Текст упражнения>
——

Труба Мещанской части начинает пускать из своего рукава струю, толщиною в указательный палец. Две-три минуты покачает – воды нет.
– Воды! – кричит брандмейстер. – Сидоренко! В гроб заколочу!..
Сидоренко, черный как уголь, вылупив глаза, поворачивает бочку.
– Сретенская!.. Берегись!..
– Публика, осадите назад! Господа, осадите назад! – кричит частный пристав.
Никто не трогается с места, да и некуда было тронуться: все стоят у стены Малого театра. Частный пристав это так скомандовал, для собственного развлечения. Стоял, стоял, да и думает: «Дай крикну». И крикнул… Все лучше…
– Назад, назад! Осадите назад! – вежливо-презрительным тоном покрикивает, принимая на себя роль полицейского, изящно одетый адъютант графа Закревского.
Все стоят молча. Адъютант начинает сердиться.
– Я прикажу сейчас всех водой заливать! – горячится адъютант.
– Вода-то теперича сто целковых ведро! Киятру лучше прикажите заливать, – слышится из толпы.
Хохот.
– Два фантала поблизости, из них не начерпаешься. На Москву-реку за водой-то гоняют. Скоро ли такой огонь ублаготворишь?
– Смотри, смотри! Ух!
Крыша рухнула, подняв кверху мириады искр.
А гигант все горит и горит, выставляя из окон огромные пламенные языки, как бы подразнивая московскую пожарную команду с ее «спринцовками». К восьми часам вечера и начальство, и пожарные, и лошади – все выбились из сил и стояли.

——

Набор данных>
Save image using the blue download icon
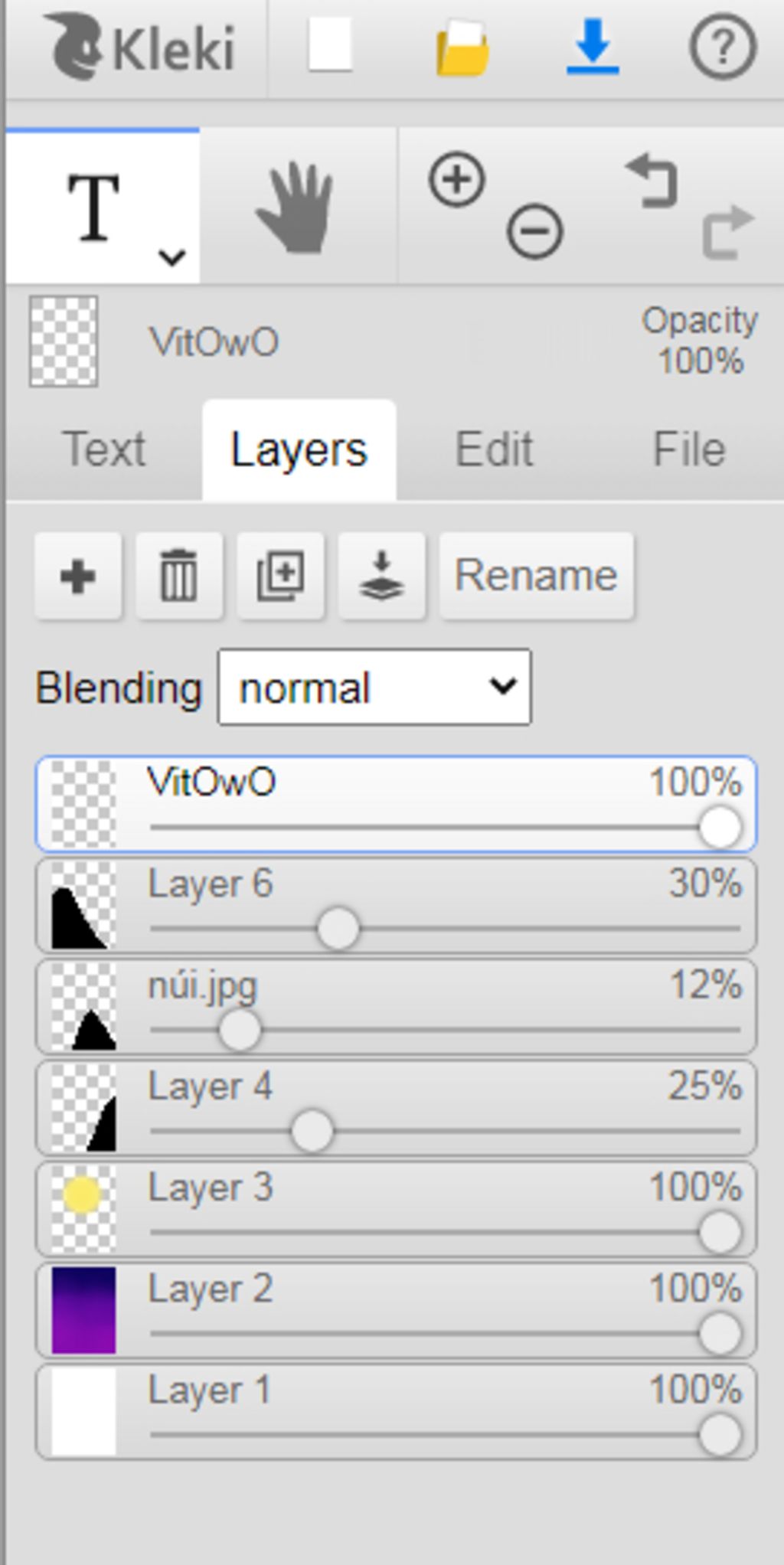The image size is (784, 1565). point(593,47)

——

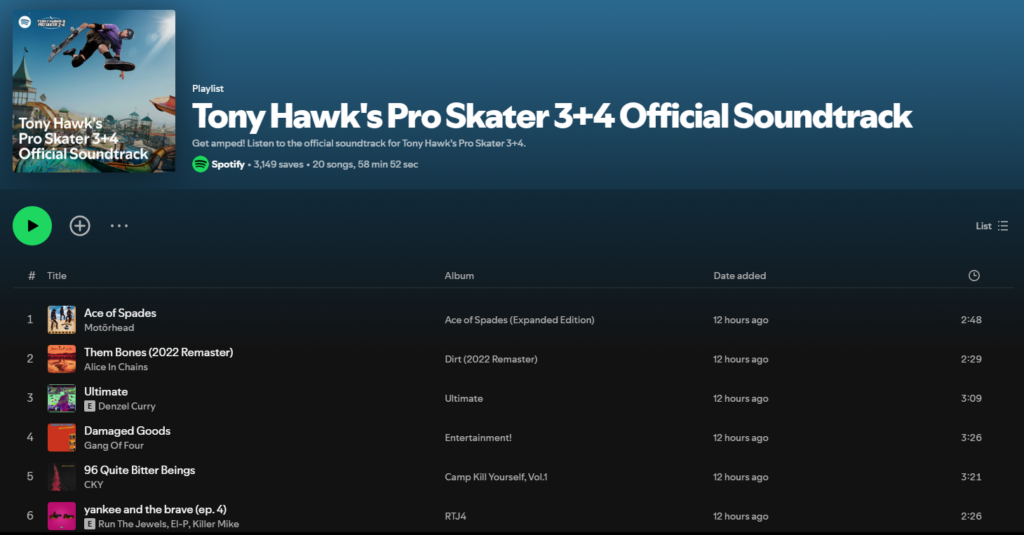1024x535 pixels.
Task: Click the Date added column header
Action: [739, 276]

——

Что нужно сделать>
1. Выведите дословно фрагмент текста о пожаре от слов «Сидоренко, черный как» до слов «адъютант графа Закревского.» включительно.
2. К какому часу, согласно тексту о пожаре, начальство, пожарные и лошади выбились из сил?

Ответы>
1.
Сидоренко, черный как уголь, вылупив глаза, поворачивает бочку.
– Сретенская!.. Берегись!..
– Публика, осадите назад! Господа, осадите назад! – кричит частный пристав.
Никто не трогается с места, да и некуда было тронуться: все стоят у стены Малого театра. Частный пристав это так скомандовал, для собственного развлечения. Стоял, стоял, да и думает: «Дай крикну». И крикнул… Все лучше…
– Назад, назад! Осадите назад! – вежливо-презрительным тоном покрикивает, принимая на себя роль полицейского, изящно одетый адъютант графа Закревского.

2. К восьми часам вечера.